>> begin

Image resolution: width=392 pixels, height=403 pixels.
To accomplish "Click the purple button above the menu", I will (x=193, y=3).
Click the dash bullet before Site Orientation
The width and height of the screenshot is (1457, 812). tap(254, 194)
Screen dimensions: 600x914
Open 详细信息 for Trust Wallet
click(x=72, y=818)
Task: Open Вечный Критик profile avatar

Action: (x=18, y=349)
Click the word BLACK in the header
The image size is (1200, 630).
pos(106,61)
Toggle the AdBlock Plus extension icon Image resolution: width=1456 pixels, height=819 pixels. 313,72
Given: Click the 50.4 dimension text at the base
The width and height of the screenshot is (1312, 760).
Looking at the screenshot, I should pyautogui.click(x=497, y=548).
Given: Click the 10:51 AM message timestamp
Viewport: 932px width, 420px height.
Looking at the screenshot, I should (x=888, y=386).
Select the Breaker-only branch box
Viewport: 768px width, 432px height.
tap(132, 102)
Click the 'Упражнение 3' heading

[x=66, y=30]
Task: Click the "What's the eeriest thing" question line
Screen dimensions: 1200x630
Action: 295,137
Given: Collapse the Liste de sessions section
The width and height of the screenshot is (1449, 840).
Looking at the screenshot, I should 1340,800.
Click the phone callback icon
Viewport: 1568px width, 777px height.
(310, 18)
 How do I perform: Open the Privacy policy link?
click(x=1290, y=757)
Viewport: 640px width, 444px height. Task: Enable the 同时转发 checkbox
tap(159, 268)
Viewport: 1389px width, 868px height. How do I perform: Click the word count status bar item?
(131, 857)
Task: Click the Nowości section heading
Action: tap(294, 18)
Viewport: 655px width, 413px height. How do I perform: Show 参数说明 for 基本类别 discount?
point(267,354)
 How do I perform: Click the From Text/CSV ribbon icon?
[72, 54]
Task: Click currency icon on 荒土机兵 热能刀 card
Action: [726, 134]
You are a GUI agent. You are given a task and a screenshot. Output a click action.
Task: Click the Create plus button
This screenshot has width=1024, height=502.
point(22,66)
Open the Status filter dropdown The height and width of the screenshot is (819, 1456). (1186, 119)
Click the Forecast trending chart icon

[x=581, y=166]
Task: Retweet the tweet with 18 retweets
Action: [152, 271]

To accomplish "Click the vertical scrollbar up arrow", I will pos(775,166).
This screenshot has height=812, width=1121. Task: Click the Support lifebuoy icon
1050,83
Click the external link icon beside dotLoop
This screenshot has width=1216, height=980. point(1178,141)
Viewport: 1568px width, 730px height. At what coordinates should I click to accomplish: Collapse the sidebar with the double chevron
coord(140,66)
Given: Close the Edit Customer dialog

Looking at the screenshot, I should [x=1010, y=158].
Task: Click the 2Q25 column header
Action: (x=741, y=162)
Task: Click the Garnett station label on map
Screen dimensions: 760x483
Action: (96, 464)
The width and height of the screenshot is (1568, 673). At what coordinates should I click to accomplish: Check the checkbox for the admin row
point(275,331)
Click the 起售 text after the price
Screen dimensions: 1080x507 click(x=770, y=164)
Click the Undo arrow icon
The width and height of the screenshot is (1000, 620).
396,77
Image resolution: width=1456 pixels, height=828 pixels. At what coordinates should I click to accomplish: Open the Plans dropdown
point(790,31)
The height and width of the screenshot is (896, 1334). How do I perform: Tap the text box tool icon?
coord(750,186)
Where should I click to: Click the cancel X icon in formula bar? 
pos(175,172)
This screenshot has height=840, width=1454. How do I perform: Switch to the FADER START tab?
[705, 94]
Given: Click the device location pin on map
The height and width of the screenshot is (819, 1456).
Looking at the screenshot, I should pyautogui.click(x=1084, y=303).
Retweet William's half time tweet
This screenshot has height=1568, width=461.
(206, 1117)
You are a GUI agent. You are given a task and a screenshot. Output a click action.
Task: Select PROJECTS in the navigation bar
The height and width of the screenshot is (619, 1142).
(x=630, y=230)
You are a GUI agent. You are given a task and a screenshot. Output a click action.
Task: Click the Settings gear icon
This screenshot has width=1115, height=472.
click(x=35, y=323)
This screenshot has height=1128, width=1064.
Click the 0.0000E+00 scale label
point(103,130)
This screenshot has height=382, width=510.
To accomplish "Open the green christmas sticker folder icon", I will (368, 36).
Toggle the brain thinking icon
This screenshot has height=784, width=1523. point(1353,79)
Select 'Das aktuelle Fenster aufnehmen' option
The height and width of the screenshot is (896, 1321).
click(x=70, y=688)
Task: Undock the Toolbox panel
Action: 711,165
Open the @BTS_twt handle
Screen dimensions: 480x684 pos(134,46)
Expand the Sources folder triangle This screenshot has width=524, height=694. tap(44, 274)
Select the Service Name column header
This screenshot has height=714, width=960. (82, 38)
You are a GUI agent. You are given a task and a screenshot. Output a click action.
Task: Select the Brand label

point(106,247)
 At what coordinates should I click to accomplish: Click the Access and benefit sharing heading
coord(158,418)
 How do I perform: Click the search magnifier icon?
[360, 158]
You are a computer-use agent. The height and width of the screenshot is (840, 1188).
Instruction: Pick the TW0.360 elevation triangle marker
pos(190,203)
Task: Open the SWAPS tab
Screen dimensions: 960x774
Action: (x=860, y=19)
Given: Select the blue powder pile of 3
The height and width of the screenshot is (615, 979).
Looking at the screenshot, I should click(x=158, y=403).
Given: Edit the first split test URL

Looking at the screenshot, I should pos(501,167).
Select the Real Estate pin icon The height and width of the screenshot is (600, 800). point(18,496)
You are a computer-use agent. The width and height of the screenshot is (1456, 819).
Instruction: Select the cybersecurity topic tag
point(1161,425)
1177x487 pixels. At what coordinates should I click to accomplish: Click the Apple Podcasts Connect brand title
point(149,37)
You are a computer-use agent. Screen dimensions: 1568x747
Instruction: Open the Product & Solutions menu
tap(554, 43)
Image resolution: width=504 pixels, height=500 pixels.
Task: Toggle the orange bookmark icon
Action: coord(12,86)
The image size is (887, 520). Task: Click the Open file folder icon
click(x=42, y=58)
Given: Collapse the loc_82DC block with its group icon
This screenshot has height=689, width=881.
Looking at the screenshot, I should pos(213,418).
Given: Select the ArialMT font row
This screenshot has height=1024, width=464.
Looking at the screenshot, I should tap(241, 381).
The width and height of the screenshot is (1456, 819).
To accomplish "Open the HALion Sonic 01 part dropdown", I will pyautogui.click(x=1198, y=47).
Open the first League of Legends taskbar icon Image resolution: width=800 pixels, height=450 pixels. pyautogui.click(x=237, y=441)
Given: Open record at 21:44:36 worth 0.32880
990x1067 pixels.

>> end

Reproduce the records word for word, starting at their first line and ending at the line that contains "click(x=72, y=818)".

Reply to the task ->
Image resolution: width=392 pixels, height=403 pixels.
To accomplish "Click the purple button above the menu", I will (x=193, y=3).
Click the dash bullet before Site Orientation
The width and height of the screenshot is (1457, 812). tap(254, 194)
Screen dimensions: 600x914
Open 详细信息 for Trust Wallet
click(x=72, y=818)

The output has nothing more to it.